SUPPLIED RECORDS Block Start
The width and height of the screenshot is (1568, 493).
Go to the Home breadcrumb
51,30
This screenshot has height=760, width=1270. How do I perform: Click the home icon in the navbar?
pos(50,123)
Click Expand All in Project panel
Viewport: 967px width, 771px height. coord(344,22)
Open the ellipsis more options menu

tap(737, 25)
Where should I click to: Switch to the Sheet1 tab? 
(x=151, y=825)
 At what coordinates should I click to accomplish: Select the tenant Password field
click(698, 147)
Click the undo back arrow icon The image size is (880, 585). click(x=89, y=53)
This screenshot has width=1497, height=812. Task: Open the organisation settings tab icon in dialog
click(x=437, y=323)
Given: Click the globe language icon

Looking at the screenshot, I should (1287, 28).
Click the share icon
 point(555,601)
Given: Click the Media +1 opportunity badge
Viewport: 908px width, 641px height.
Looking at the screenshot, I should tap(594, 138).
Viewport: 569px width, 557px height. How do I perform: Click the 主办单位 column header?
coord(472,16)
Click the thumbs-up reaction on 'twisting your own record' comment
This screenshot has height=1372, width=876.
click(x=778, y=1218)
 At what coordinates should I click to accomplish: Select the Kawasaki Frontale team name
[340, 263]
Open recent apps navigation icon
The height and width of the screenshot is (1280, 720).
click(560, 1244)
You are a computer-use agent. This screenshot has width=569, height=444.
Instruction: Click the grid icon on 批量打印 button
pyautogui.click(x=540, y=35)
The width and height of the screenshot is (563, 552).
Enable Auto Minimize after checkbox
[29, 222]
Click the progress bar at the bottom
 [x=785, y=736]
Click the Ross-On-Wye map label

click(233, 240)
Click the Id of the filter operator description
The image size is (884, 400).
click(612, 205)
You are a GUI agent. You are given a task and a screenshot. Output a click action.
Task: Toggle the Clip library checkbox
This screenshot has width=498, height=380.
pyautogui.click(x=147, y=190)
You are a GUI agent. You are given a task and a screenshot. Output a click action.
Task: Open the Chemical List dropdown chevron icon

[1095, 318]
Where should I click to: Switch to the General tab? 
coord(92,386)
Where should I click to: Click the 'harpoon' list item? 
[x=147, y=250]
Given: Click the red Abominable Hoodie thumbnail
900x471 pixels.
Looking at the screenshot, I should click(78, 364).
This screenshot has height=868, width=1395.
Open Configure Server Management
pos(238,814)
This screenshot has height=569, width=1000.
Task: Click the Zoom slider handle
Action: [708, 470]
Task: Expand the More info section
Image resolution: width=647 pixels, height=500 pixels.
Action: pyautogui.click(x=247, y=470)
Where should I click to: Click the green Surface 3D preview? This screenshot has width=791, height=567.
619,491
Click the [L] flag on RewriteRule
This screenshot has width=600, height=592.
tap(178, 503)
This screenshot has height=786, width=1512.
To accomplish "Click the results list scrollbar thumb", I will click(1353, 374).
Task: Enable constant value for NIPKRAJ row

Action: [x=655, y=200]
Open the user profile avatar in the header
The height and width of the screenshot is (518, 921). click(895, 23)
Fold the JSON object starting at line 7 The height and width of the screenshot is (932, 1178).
SUPPLIED RECORDS Block End
• INSTRUCTIONS FOR THE TASK
Every line of the data above is to be repeated exactly.

• EXERCISE OUTPUT
The width and height of the screenshot is (1568, 493).
Go to the Home breadcrumb
51,30
This screenshot has height=760, width=1270. How do I perform: Click the home icon in the navbar?
pos(50,123)
Click Expand All in Project panel
Viewport: 967px width, 771px height. coord(344,22)
Open the ellipsis more options menu

tap(737, 25)
Where should I click to: Switch to the Sheet1 tab? 
(x=151, y=825)
 At what coordinates should I click to accomplish: Select the tenant Password field
click(698, 147)
Click the undo back arrow icon The image size is (880, 585). click(x=89, y=53)
This screenshot has width=1497, height=812. Task: Open the organisation settings tab icon in dialog
click(x=437, y=323)
Given: Click the globe language icon

Looking at the screenshot, I should (1287, 28).
Click the share icon
 point(555,601)
Given: Click the Media +1 opportunity badge
Viewport: 908px width, 641px height.
Looking at the screenshot, I should tap(594, 138).
Viewport: 569px width, 557px height. How do I perform: Click the 主办单位 column header?
coord(472,16)
Click the thumbs-up reaction on 'twisting your own record' comment
This screenshot has height=1372, width=876.
click(x=778, y=1218)
 At what coordinates should I click to accomplish: Select the Kawasaki Frontale team name
[340, 263]
Open recent apps navigation icon
The height and width of the screenshot is (1280, 720).
click(560, 1244)
You are a computer-use agent. This screenshot has width=569, height=444.
Instruction: Click the grid icon on 批量打印 button
pyautogui.click(x=540, y=35)
The width and height of the screenshot is (563, 552).
Enable Auto Minimize after checkbox
[29, 222]
Click the progress bar at the bottom
 [x=785, y=736]
Click the Ross-On-Wye map label

click(233, 240)
Click the Id of the filter operator description
The image size is (884, 400).
click(612, 205)
You are a GUI agent. You are given a task and a screenshot. Output a click action.
Task: Toggle the Clip library checkbox
This screenshot has width=498, height=380.
pyautogui.click(x=147, y=190)
You are a GUI agent. You are given a task and a screenshot. Output a click action.
Task: Open the Chemical List dropdown chevron icon

[1095, 318]
Where should I click to: Switch to the General tab? 
coord(92,386)
Where should I click to: Click the 'harpoon' list item? 
[x=147, y=250]
Given: Click the red Abominable Hoodie thumbnail
900x471 pixels.
Looking at the screenshot, I should click(78, 364).
This screenshot has height=868, width=1395.
Open Configure Server Management
pos(238,814)
This screenshot has height=569, width=1000.
Task: Click the Zoom slider handle
Action: [708, 470]
Task: Expand the More info section
Image resolution: width=647 pixels, height=500 pixels.
Action: pyautogui.click(x=247, y=470)
Where should I click to: Click the green Surface 3D preview? This screenshot has width=791, height=567.
619,491
Click the [L] flag on RewriteRule
This screenshot has width=600, height=592.
tap(178, 503)
This screenshot has height=786, width=1512.
To accomplish "Click the results list scrollbar thumb", I will click(1353, 374).
Task: Enable constant value for NIPKRAJ row

Action: [x=655, y=200]
Open the user profile avatar in the header
The height and width of the screenshot is (518, 921). click(895, 23)
Fold the JSON object starting at line 7 The height and width of the screenshot is (932, 1178).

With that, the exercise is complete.